Mara Narciso - Médica e jornalista
24/12/2019 às 08:18.
Atualizado em 05/09/2021 às 23:07

“Você pode até ser médica, mas não acredito não”. Assim me falou o pai de uma moça acabada de ser internada na Santa Casa de Misericórdia de Belo Horizonte, hoje, uma casa de saúde de 120 anos (1899). Foi na 3ª Clínica Médica de Mulheres, com seis leitos, no sexto andar, ala B, cujo chefe era Dr. Hermann Alexandre Vivacqua Von Tiesenhausen. Três hospitais formavam o grupo: Santa Casa de Misericórdia, Hospital São Lucas e Sanatório Imaculada Conceição.  Eu tinha me formado em Medicina um mês antes e iniciava a Residência de Clínica Médica. Nada aconteceu de anormal e fui tratada daquele jeito. A paciente tinha sido medicada no Serviço de Urgências Clínicas e Cirúrgicas (SUCC) do hospital, e não estava grave. Verde, ainda hesitante, por melhor que tenha sido o curso e ter me saído bem nas provas de residência, eu tremi e senti o rosto esquentar. Esse tipo de obstáculo exige controle e segurança, coisas que eu não tinha. Não deixei transparecer esse mal-estar. Calei-me, conferi a medicação, pedi exames, e nunca me esqueci.

“Uma amiga me disse que aqui seria o lugar certo para vencer meus medos. Foi bom te conhecer e te ouvir. Saio reconfortada. Vim e confirmei o que a pessoa me falou: ‘ela é jornalista e não se parece nada com uma médica. Você vai gostar’, e eu gostei”. Assim se despediu de mim uma cliente assustada com um nódulo na região do pescoço.

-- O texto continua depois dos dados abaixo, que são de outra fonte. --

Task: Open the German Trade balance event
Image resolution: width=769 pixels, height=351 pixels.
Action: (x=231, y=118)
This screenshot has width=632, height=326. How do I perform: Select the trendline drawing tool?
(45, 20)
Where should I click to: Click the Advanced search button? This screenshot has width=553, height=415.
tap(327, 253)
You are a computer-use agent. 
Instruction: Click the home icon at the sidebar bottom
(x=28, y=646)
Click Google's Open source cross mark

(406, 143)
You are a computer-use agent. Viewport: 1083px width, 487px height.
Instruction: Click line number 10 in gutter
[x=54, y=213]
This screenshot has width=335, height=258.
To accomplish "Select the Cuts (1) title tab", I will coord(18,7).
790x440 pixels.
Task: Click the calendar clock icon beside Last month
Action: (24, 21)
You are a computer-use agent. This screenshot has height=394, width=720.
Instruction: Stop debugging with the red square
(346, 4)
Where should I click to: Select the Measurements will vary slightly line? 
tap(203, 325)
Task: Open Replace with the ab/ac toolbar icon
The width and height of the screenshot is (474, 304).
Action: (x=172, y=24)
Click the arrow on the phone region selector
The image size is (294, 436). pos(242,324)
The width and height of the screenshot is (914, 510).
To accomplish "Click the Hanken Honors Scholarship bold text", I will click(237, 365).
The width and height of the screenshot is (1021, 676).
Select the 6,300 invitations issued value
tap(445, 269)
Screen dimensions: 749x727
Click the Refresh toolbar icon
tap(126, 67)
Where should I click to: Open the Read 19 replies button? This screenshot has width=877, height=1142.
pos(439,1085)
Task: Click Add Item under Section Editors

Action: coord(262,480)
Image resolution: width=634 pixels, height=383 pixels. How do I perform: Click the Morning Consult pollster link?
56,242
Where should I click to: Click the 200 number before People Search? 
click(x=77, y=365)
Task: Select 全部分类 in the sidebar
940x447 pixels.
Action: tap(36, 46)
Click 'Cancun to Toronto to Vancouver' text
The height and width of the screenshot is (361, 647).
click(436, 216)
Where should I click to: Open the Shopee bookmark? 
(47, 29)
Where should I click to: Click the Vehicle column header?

Quarenta anos separam os dois episódios. Em ambos eu não me parecia com uma médica; no primeiro caso por ser novata, e, possa ter demonstrado indecisão, e no segundo, por não estar de branco e falar diferente dos demais médicos. É claro que minha maneira de lidar com o mundo, vinda da experiência de vida e do próprio consultório causa isso, contando meus 19,5 anos de psicanálise em três épocas.

O tempo e a circunstância são tão díspares, que asseguro serem duas pessoas ligadas pela mesma profissão e ao mesmo retrato de não parecer médica. Em janeiro de 1980 foi um insulto e, em dezembro de 2019, um elogio. Nos dois momentos, o melhor foi não incorporar a afronta, para não estragar a carreira, adicionando insegurança, nem navegar na consideração, para não reduzir o humanismo, o respeito e a empatia que devem reger todos os atos médicos.